250 Bridgland to Department of External Affairs
Memorandum 291 LONDON, 17 May 1946
On 14th May a meeting was held at the Foreign Office between representatives of the Dominions and the United Kingdom Foreign and Dominions Offices to discuss the supply of information by the United Kingdom to the Dominion Governments. It was revealed that owing to shortage of staff, particularly in the Dominions Office, and a desire to improve the Foreign Office Weekly Intelligence Summary, it has been decided to endeavour to reduce gradually the amount of background information at present included in daily Dominions Office telegrams and instead to incorporate such information which is not urgent into an improved Weekly Summary.
Each of the representatives from the Dominion Offices was asked in turn how they thought their Governments would view this proposal.
The Australian representative pointed out that as it would take about a week for the Summaries to reach Australian Departments from the Foreign Office he did not think that much should be deleted from the daily telegrams which, he said, were extremely useful. He reserved a final opinion on the proposed new arrangements until further consideration had been given to them.
The New Zealand representative expressed similar views, also drawing attention to the remoteness of Australia and New Zealand and hence the importance of their receiving urgent news by telegram.
The Canadian and South African representatives were of the opinion that some information at present contained in Dominions Office telegrams, for example, negotiations regarding Siamese rice, might well be sent to their Governments in summaries.
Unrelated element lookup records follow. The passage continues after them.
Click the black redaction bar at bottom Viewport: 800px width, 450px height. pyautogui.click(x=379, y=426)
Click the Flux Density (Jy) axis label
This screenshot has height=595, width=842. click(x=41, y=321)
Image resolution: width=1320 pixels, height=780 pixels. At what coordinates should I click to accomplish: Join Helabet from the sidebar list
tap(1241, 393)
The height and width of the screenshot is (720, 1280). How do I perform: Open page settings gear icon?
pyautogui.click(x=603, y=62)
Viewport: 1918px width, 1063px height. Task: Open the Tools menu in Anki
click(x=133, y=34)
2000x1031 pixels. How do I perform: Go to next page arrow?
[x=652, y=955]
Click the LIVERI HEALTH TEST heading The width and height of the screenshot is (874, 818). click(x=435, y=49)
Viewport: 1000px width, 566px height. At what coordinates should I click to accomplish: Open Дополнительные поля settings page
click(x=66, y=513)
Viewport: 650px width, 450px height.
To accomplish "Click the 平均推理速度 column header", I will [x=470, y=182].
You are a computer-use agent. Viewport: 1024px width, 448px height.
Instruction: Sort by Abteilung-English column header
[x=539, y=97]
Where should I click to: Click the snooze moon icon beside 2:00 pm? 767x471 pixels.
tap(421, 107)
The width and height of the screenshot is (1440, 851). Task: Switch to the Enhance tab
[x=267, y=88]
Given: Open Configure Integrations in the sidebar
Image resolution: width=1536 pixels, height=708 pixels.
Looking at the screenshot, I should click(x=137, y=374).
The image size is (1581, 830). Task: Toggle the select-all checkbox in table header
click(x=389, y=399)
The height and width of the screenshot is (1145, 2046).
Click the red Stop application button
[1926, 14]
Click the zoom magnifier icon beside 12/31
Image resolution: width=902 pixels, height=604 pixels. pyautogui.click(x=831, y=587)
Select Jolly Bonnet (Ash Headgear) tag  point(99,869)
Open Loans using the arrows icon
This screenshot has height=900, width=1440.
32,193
The spokesman for the Foreign Office, Sir Nigel Ronald, then said that it was intended to introduce the new form of Weekly Intelligence Summary, which would be printed on both sides of special airmail paper, in about six weeks' time. The contents would be of a more confidential nature than had been the case hitherto and consequently their circulation should be limited. The new Summaries would not, like the old, be shown to the United States State Department and so information regarding United States economic penetration in foreign countries could be included. It was also intended to provide particulars which had not been given before in connection with Russia's economic plans in countries adjacent to the USSR. It is intended that commencing about the end of June certain subjects, such as the dispute in Yugoslavia over a United Kingdom air staging post, might be dropped from daily telegrams and included in the Summary, and the Dominion representatives have been asked to request their Governments to notify the Foreign and Dominions Offices if they notice that subjects in which they are particularly interested and would require telegraphed information are being omitted from the daily telegrams.
In any case, it is proposed to hold a further meeting, similar to that convened this week, in about seven or eight weeks' time in order to permit the representatives of the Dominions to give their views on the reorganised distribution scheme and the revised form of Weekly Intelligence Summary.
It is probable also that many Saving telegrams at present sent by air will in future be incorporated in the Weekly Summaries.
Any comments on the above which you may care to make would be appreciated.